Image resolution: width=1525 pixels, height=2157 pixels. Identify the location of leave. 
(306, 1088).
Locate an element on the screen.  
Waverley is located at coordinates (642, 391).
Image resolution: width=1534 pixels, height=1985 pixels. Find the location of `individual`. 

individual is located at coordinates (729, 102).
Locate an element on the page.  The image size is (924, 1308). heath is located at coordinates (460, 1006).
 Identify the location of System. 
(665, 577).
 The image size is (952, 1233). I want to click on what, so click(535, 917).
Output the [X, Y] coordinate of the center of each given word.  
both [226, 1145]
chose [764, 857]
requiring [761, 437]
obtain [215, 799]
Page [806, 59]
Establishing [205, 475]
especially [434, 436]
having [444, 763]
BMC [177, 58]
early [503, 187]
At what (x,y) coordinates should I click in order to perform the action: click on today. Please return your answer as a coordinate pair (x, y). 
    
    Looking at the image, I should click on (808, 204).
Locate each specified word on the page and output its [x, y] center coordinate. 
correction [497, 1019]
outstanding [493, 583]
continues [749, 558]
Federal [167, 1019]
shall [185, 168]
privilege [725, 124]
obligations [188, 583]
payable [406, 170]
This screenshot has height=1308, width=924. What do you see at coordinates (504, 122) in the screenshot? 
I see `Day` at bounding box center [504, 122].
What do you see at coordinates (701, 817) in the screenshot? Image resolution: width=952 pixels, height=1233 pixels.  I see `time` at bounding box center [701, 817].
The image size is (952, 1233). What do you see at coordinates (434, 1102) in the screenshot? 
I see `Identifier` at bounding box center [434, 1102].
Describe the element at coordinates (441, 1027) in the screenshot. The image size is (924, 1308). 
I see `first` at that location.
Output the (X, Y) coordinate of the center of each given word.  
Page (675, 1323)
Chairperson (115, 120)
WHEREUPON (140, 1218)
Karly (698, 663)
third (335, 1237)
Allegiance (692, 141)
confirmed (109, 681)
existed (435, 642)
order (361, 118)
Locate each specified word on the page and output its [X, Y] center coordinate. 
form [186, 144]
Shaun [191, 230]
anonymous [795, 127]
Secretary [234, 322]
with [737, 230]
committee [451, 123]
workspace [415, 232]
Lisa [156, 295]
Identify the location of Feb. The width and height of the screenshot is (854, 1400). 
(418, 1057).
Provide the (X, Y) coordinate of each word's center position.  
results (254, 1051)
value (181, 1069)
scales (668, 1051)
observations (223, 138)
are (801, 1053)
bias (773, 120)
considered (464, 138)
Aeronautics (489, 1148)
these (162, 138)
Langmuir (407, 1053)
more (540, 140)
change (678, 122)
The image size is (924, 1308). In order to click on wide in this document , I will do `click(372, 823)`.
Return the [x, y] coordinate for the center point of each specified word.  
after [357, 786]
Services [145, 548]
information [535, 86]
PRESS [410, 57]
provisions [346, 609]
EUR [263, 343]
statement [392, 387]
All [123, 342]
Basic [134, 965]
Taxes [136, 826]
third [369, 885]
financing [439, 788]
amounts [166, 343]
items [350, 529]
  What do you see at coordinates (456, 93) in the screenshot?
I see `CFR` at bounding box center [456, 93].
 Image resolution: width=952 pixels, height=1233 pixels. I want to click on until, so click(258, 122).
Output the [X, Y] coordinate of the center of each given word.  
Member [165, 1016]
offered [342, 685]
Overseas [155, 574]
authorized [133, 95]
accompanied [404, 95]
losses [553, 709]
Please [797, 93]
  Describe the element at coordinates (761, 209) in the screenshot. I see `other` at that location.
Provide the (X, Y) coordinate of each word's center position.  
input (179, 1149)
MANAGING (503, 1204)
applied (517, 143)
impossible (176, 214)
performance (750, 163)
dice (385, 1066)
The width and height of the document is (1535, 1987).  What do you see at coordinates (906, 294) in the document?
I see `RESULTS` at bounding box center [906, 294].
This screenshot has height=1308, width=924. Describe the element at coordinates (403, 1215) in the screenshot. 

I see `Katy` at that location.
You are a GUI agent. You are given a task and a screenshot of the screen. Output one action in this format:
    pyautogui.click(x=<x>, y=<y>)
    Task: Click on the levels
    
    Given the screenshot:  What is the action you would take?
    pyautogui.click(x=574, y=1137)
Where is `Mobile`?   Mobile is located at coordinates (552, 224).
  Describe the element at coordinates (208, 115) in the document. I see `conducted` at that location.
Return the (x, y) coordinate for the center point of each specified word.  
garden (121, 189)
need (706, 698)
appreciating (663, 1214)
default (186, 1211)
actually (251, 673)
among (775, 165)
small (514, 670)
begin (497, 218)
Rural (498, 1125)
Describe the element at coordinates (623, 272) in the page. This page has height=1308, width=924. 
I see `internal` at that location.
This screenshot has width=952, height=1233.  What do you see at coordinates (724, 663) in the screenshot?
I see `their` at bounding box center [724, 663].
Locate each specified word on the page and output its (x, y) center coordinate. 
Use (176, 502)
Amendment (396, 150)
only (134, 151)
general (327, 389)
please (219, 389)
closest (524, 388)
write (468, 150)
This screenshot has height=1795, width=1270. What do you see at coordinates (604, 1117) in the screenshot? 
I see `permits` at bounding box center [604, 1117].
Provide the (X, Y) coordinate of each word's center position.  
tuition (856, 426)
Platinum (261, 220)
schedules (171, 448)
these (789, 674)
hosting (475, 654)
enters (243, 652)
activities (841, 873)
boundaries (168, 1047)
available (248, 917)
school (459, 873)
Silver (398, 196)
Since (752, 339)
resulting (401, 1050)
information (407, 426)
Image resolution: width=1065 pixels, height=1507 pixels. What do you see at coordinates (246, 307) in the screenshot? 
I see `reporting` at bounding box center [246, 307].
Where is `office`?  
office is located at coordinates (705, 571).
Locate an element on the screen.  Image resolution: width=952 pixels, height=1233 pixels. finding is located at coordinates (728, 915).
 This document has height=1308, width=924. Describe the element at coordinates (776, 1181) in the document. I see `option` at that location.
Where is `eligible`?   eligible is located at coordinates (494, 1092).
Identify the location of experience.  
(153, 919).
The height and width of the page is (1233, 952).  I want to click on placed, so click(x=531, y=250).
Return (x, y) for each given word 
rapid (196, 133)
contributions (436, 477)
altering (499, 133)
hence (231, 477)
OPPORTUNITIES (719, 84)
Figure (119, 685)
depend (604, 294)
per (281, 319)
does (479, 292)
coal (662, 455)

────────────────────────────────────────

STATED GOAL –
Repeat verbatim the records from the line containing "coordinates (728, 915)." through the end of the records, including both of those lines.

TASK OUTPUT –
Locate an element on the screen.  Image resolution: width=952 pixels, height=1233 pixels. finding is located at coordinates (728, 915).
 This document has height=1308, width=924. Describe the element at coordinates (776, 1181) in the document. I see `option` at that location.
Where is `eligible`?   eligible is located at coordinates (494, 1092).
Identify the location of experience.  
(153, 919).
The height and width of the page is (1233, 952).  I want to click on placed, so click(x=531, y=250).
Return (x, y) for each given word 
rapid (196, 133)
contributions (436, 477)
altering (499, 133)
hence (231, 477)
OPPORTUNITIES (719, 84)
Figure (119, 685)
depend (604, 294)
per (281, 319)
does (479, 292)
coal (662, 455)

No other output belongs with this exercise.